Donald Trump y el imperativo histórico
Por Jorge Ríopedre
Mayo 14, 2018
El 15 de septiembre de 1938, el primer ministro británico, Neville Chamberlain, se reunió con Adolfo Hitler para negociar un acuerdo que evitara la guerra. El Pacto de Munich fue suscrito dos semanas más tarde por Francia e Inglaterra, aceptando la demanda alemana de que se le entregara una zona de Checoslovaquia poblada por alemanes. Los checos se sintieron traicionados porque el convenio se hizo “acerca de nosotros, sin nosotros y contra nosotros”. Winston Churchill se limitó a valorar la acción de Chamberlain con la siguiente admonición: “Se te ofreció elegir entre la deshonra y la guerra y elegiste la deshonra, y también tendrás la guerra”.
Durante décadas, presidentes demócratas y republicanos se han plegado a la política de apaciguamiento chamberleana. La vacilación de John F. Kennedy tal vez ha ocasionado más daño a las Américas que todas las intervenciones de Estados Unidos juntas. Jimmy Carter toleró el deplorable espectáculo de los rehenes norteamericanos en Teherán. George W. Bush sacó a Corea del Norte de la lista de países que patrocinan el terrorismo. Barack Obama restó importancia a la humillación de marinos estadounidenses arrodillados en una embarcación detenida por iraníes y accedió a un controvertido acuerdo con Irán. Tanta beatería debilita la imagen de Estados Unidos dentro y fuera de sus fronteras.
En este complicado marco de política exterior era difícil imaginar qué otra cosa podía hacer Donald Trump, un hombre sin experiencia política o diplomática formado en una áspera cultura neoyorquina donde no se toman prisioneros. Peor aún, al derrotar a Hillary Clinton se convirtió en el asesino de la
abeja reina de los medios de prensa y la mitad de la población estadounidense, falta imperdonable que no prescribe ni aunque descubra la piedra filosofal.

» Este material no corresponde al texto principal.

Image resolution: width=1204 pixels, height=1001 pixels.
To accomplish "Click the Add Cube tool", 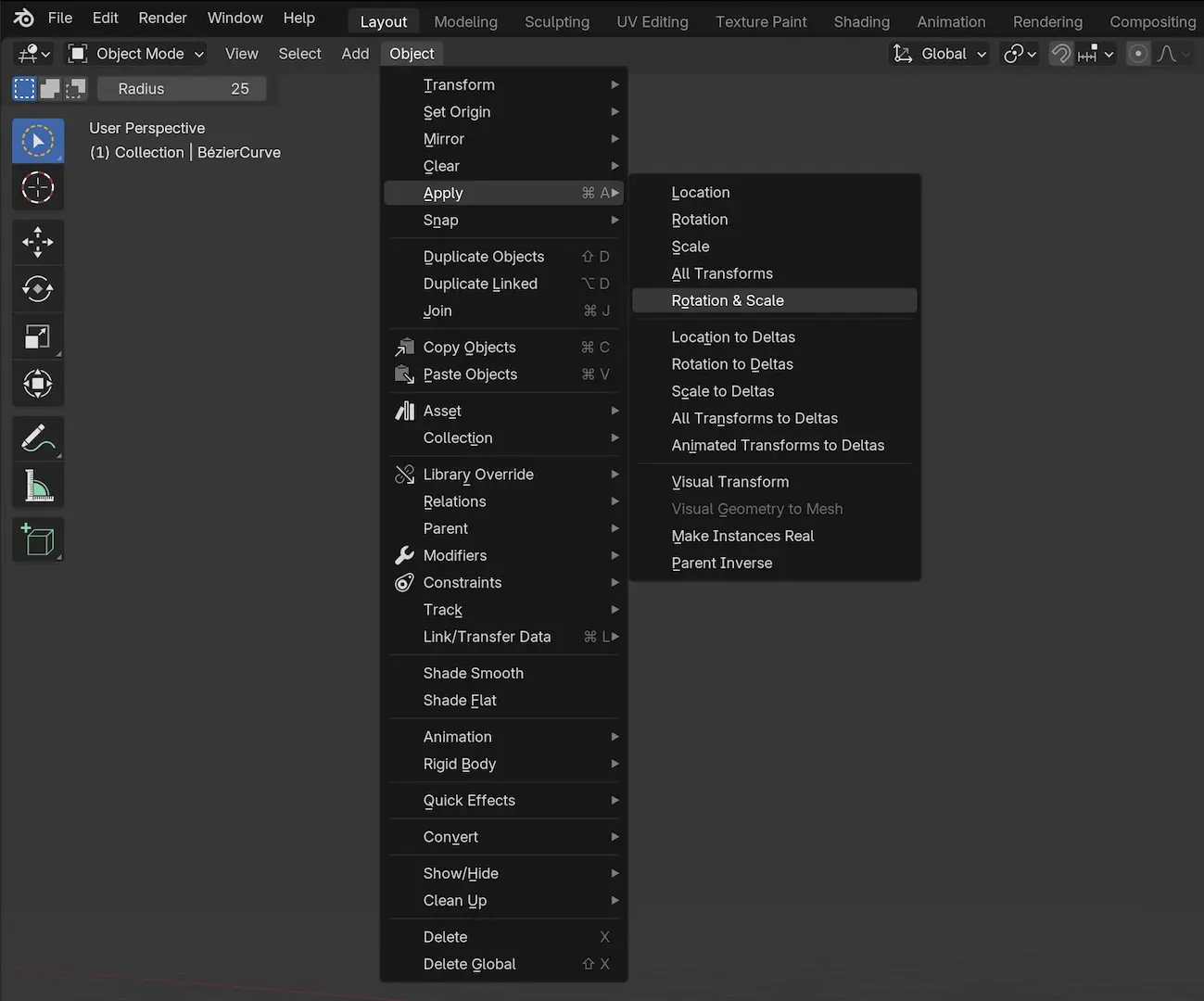I will tap(37, 540).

Pese a todo, Trump se las ha agenciado para anotarse algunos puntos que quizá le aseguren un lugar en los libros de historia: la reforma fiscal, el traslado de la embajada norteamericana a Jerusalén y sobre todo las negociaciones de paz con Corea del Norte. En este lance puede que se defina la reelección de Trump, a menos que él decida volver a la vida privada o los demócratas encuentren la fórmula para forzar su salida del poder. Ahora bien, si Trump sobrevive y va a la reelección, su base política parece estar dispuesta a que continúe residiendo en la Avenida Pennsylvania.

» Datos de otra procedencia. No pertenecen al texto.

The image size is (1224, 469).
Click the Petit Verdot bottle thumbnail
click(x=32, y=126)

Esto me lleva a reiterar la conclusión a la que llegué en mayo de 2016 (siete meses antes de los comicios) luego de escuchar por radio un comentario del veterano político Maurice Ferré, en el que predijo que las elecciones presidenciales de aquel año las decidiría el voto blanco. Otras fuentes confirmaron la predicción. Barack Obama ganó la reelección en 2012 a pesar de haber recibido 5 millones de votos blancos menos que en 2008. Estos cinco millones que no votaron por Obama tampoco votaron por Mitt Romney, se quedaron en sus casas, de modo que si Trump lograba movilizar esa masa abstencionista la victoria sería suya, como hubo de suceder.
Por consiguiente, los republicanos podrían conservar la Casa Blanca si logran recuperar de nuevo un estimado de entre 5 y 10 millones de votantes blancos descontentos que no votaron en 2012, además de obtener el apoyo de blancos que votan tradicionalmente por el Partido Demócrata. Si tal cosa ocurre, los republicanos podrían volver a ganar las elecciones con alguna ayuda del voto hispano, sobre todo el voto cubano en un Estado clave como la Florida. Sin embargo, los demócratas no deben desanimarse, dentro de pocos años los blancos pasarán a ser la minoría y entonces ellos podrán cambiar la cerradura de la Casa Blanca. Sólo tienen que esperar por el resultado inexorable del cambio demográfico.